[Dataset records]
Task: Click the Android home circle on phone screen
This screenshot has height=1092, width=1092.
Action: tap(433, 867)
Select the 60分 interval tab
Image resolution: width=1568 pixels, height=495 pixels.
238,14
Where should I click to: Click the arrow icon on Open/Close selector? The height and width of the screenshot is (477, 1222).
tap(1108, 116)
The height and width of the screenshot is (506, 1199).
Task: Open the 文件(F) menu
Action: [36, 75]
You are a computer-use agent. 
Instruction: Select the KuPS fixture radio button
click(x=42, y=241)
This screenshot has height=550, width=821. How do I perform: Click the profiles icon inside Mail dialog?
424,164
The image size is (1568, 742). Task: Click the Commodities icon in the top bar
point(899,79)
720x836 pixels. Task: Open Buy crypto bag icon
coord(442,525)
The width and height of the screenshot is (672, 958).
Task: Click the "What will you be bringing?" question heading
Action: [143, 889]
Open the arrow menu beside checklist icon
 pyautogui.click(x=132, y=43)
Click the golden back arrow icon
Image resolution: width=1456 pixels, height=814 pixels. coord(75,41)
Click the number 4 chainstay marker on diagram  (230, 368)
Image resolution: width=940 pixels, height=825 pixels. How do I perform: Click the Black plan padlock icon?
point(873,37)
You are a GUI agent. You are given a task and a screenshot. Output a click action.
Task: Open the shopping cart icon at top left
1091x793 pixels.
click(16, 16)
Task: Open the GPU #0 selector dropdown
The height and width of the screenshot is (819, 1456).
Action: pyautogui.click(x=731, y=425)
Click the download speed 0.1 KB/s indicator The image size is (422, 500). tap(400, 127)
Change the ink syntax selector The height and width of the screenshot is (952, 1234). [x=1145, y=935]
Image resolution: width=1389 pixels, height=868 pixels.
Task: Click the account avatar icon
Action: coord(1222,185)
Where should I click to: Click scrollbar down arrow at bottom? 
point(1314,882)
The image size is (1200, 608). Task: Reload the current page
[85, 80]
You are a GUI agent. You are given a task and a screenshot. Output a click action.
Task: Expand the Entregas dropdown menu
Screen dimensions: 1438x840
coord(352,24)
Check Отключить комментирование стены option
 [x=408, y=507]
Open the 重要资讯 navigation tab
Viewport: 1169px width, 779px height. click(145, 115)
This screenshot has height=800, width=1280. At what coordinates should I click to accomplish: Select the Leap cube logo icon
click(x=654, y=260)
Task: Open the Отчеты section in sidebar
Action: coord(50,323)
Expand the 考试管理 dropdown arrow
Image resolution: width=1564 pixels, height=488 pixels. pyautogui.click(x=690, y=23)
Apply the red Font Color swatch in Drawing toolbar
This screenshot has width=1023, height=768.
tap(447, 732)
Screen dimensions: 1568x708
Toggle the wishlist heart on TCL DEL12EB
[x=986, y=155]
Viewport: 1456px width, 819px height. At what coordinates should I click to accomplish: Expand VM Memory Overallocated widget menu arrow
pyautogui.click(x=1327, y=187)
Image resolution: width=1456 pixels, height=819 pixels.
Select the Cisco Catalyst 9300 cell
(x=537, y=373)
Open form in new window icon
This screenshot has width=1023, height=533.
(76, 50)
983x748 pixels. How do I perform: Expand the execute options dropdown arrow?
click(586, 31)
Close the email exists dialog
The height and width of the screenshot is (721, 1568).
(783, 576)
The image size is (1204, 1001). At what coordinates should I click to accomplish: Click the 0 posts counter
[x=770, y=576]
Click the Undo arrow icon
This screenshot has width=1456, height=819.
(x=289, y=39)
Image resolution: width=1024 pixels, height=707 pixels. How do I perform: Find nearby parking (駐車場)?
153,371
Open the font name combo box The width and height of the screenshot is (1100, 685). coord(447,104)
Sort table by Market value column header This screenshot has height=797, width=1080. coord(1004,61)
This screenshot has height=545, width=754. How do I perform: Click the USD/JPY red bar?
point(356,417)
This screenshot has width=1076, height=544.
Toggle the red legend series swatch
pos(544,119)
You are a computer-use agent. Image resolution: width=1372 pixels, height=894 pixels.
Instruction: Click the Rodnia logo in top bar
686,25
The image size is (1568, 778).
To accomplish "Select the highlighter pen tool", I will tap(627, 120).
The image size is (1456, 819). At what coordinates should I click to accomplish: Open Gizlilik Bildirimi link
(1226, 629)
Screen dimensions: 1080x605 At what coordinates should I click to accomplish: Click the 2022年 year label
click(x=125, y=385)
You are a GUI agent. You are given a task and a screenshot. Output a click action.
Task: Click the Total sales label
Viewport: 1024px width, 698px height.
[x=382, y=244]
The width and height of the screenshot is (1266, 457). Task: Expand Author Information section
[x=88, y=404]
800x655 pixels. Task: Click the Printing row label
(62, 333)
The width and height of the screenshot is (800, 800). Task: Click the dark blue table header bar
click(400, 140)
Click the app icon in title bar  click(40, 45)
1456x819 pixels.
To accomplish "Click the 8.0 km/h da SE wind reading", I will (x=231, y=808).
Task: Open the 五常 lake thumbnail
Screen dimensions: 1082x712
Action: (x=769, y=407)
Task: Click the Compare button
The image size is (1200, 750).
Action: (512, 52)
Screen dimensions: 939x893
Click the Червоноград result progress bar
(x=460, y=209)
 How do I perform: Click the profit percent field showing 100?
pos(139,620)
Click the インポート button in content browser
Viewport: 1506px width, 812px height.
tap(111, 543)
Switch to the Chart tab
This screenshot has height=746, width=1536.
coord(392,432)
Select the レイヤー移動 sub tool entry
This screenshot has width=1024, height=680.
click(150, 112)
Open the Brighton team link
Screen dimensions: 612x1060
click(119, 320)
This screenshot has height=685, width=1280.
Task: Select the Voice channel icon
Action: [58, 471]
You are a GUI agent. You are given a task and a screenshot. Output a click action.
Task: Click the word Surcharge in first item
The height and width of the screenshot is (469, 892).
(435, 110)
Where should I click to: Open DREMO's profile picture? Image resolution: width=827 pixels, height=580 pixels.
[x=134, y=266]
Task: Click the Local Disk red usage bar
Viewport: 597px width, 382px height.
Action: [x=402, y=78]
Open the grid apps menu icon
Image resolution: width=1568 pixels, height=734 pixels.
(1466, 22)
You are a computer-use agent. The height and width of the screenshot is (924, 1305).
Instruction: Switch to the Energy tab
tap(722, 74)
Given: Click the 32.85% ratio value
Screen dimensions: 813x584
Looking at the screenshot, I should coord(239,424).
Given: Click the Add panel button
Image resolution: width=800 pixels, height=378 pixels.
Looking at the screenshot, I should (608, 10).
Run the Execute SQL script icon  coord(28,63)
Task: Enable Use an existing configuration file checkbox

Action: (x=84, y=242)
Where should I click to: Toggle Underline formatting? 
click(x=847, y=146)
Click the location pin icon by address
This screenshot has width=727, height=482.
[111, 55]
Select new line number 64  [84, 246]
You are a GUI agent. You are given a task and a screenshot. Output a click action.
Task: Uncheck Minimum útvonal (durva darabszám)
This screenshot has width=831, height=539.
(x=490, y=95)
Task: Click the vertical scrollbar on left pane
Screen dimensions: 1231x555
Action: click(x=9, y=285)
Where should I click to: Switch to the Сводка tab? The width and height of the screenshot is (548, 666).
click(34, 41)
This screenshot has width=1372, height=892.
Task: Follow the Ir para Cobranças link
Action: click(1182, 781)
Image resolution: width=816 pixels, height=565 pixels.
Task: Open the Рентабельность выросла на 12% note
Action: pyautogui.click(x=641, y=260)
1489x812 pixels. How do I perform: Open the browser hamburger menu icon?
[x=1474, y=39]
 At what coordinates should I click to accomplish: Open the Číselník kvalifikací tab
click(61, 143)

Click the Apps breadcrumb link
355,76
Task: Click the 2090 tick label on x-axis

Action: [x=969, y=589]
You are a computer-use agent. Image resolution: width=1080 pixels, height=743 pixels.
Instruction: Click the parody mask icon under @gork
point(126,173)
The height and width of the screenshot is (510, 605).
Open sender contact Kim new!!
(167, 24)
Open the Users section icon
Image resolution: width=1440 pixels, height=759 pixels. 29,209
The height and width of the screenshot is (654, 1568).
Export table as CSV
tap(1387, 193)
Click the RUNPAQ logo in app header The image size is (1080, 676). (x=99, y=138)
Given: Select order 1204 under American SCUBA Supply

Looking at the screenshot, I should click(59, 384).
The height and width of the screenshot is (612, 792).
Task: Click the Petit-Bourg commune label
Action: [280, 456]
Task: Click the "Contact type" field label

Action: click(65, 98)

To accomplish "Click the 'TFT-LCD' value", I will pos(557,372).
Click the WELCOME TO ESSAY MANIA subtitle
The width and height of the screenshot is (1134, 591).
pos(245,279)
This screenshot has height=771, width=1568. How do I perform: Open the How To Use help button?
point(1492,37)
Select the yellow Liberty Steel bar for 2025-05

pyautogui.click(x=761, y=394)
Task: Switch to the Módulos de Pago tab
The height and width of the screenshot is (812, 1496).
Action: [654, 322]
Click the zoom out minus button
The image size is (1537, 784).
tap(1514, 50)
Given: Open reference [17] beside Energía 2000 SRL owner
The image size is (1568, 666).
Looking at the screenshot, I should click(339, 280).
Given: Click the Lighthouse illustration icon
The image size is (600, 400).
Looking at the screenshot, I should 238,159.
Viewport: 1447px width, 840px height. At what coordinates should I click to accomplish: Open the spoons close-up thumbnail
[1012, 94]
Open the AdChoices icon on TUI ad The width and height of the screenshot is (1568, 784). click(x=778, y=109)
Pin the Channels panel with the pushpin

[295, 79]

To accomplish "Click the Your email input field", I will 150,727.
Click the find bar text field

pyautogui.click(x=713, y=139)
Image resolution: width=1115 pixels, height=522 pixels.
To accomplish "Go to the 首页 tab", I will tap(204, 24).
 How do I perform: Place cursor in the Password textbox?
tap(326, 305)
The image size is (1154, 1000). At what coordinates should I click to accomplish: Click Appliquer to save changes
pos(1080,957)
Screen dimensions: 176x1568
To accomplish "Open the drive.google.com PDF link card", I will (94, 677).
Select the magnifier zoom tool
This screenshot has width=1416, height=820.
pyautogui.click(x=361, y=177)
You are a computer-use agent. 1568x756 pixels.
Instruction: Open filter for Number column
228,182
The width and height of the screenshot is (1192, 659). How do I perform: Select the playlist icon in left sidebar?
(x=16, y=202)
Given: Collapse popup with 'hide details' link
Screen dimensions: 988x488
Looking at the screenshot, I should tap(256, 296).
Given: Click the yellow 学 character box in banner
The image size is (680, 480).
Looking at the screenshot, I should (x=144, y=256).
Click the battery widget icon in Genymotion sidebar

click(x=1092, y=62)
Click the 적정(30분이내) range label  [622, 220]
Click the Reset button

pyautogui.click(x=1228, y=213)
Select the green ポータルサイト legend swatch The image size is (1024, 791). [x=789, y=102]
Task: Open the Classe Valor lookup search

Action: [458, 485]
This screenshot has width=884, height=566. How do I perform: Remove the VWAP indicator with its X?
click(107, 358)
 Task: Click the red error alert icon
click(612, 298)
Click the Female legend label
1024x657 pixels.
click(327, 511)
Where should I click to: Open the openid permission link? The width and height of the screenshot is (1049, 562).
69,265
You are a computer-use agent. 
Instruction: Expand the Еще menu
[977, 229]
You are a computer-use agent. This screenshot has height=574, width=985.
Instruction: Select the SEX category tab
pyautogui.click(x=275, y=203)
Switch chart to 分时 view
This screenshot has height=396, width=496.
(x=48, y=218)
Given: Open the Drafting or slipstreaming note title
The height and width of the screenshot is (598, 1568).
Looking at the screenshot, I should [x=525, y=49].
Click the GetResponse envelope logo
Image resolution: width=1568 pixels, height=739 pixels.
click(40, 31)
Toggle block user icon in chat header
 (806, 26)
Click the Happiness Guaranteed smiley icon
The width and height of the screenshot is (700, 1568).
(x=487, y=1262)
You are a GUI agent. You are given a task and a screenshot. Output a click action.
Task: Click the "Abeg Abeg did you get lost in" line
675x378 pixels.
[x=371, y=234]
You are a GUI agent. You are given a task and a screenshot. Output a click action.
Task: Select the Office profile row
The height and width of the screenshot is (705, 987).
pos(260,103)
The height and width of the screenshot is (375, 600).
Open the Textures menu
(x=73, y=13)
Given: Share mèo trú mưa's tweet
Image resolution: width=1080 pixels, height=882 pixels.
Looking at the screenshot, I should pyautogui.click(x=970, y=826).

[What is being asked]
List every line of the data above that contains the word "Switch", copying each one in full.

[Response to the task]
Switch to the Chart tab
Instruction: Switch to the Energy tab
Where should I click to: Switch to the Сводка tab? The width and height of the screenshot is (548, 666).
Task: Switch to the Módulos de Pago tab
Switch chart to 分时 view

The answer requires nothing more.